If on the morning of a beemergency you realize that you will only be able to make it halfway to the absolute minium the “rational” thing to do is to not even do that because you will derail either way. This got me thinking about partial derails, when you get halfway to resolving your beemergency you only pay half your pledge. In a way this is an extrapolation of Beeminder’s philosophy of turning lumpy incentives to make lumpy progress into incremental incentives to make incremental progress. Going from pledge sized incentives and daily progress to cent sized incentives and fractions of daily progress.

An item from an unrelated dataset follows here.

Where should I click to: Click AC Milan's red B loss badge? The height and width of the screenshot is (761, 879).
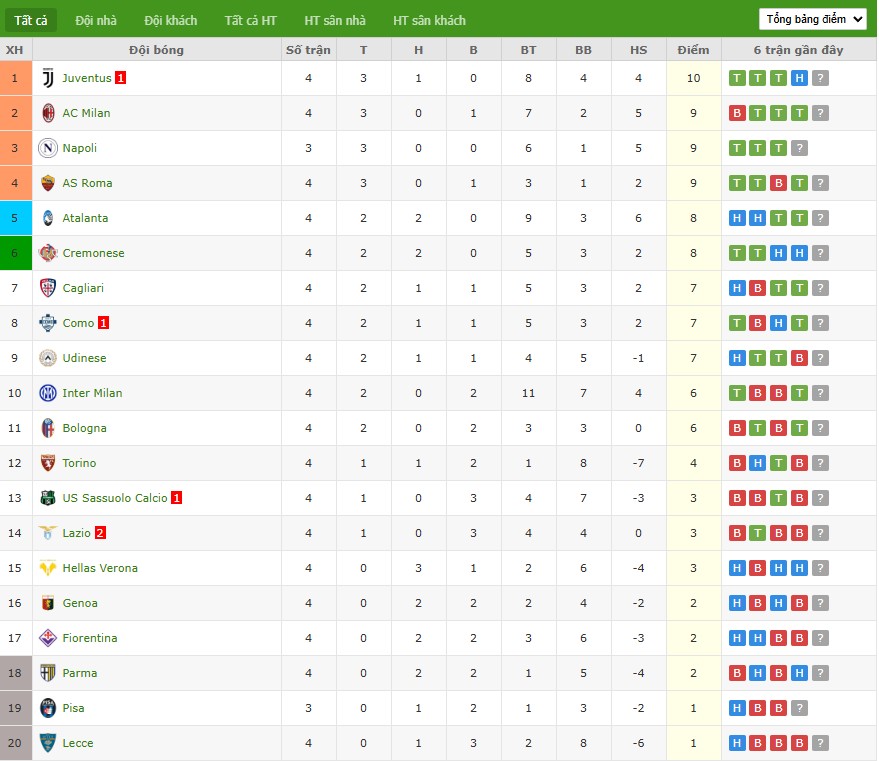pyautogui.click(x=737, y=113)
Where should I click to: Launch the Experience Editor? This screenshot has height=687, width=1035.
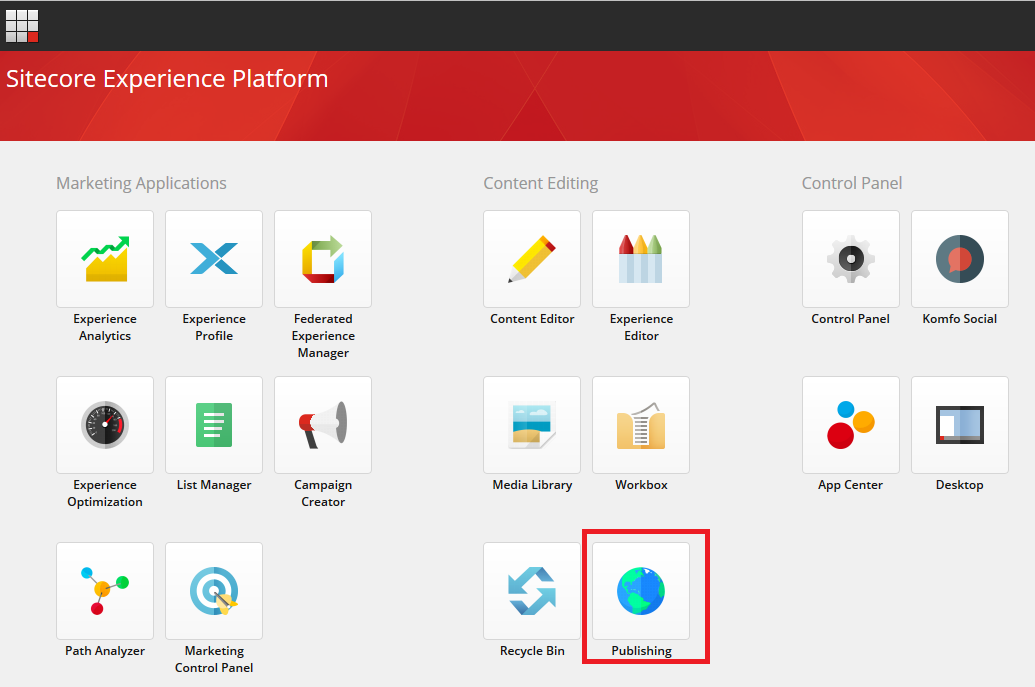pyautogui.click(x=641, y=259)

Looking back at my own derailments there would have been instances where I wasn’t motivated to do everything needed to save 5 bucks because that felt overwhelming but would have done a few minutes more to save a few cents. Maybe this would even have lead to me not derailing after all by repeated application of this “just a few minutes more aren’t that bad”.
For goals with a post derail respite this would lead to the new incentive problem of do 99% of the bare min, pay 1% of the pledge, get all of the post derail respite. This can be solved by also applying the post derail respite proportionally. This might even be worth it on its own since it makes the breathing room I get after a derail more proportional to how much I struggled with the goal.
There is also the question of if this makes sense financially for Beeminder as this will on average decrease the revenue they make from a derailment. On the other hand knowing that you don’t have to pay the full pledge if you partially do the bare min might lead to more ambitious goal settings. This plus partial post derail respite would lead to more frequent derails, hopefully making it not a revenue negative feature.